Polisi mengungkap empat pekerja proyek yang tewas di kawasan TB Simatupang, Jagakarsa, diduga tidak menggunakan alat pelindung diri (APD) saat bekerja.

Diterbitkan 07 April 2026, 23:35 WIB
Share
Copy Link
Batalkan
Jadi intinya...
  • Empat pekerja tewas di TB Simatupang tidak gunakan APD saat bekerja.
  • Polisi masih selidiki jenis gas penyebab kematian dan unsur pidana.
  • Sampel gas dan air diuji lab; pemilik gedung akan diperiksa.

Liputan6.com, Jakarta - Polisi mengungkapkan hasil penyelidikan awal terkait empat pekerja proyek di TB Simatupang, Jagakarsa, yang tewas. Disebutkan, bahwa mereka diketahui tak menggunakan alat pelindung diri (APD) saat bekerja.

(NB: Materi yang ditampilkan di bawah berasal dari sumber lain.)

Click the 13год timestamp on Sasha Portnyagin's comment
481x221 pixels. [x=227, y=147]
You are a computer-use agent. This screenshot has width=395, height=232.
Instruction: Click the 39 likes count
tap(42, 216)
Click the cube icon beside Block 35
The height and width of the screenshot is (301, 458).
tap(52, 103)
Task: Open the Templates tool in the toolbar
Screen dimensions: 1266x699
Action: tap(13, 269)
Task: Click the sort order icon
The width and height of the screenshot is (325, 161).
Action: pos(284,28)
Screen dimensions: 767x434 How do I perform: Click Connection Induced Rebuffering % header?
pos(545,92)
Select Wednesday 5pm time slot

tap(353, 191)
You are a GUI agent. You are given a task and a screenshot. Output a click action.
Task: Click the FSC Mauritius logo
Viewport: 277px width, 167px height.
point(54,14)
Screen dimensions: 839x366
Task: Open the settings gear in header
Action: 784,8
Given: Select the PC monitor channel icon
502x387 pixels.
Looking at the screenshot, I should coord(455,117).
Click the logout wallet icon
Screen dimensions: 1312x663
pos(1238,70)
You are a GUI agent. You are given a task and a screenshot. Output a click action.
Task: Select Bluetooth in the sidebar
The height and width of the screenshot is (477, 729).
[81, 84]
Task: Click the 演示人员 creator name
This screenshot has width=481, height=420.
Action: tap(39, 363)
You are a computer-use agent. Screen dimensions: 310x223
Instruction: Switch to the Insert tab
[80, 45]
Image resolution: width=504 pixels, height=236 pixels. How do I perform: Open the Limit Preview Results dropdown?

"Berdasarkan hasil pemeriksaan TKP, olah TKP pertama dari anggota piket yang menangani itu, pada saat kejadian di TKP para pekerja tersebut tidak menggunakan alat pelindung diri atau APD," kata Kanit Krimsus Polres Metro Jakarta Selatan AKP Indra Darmawan kepada wartawan, Selasa (7/4/2026).

Dia menyebut, dua saksi sudah dimintai keterangan, yaitu mandor dan pengawas besi.

Pemeriksaan berikutnya akan menyasar pihak pemilik gedung. Rencananya dijadwalkan pada Kamis mendatang. Polisi masih mendalamgi unsur pidana di balik kasus ini.

Indra menerangkan, kasus ini masih ditangani Unit Reskrim Polsek Jagakarsa. Satreskrim Polres Metro Jakarta Selatan turun memberi asistensi dan supervisi.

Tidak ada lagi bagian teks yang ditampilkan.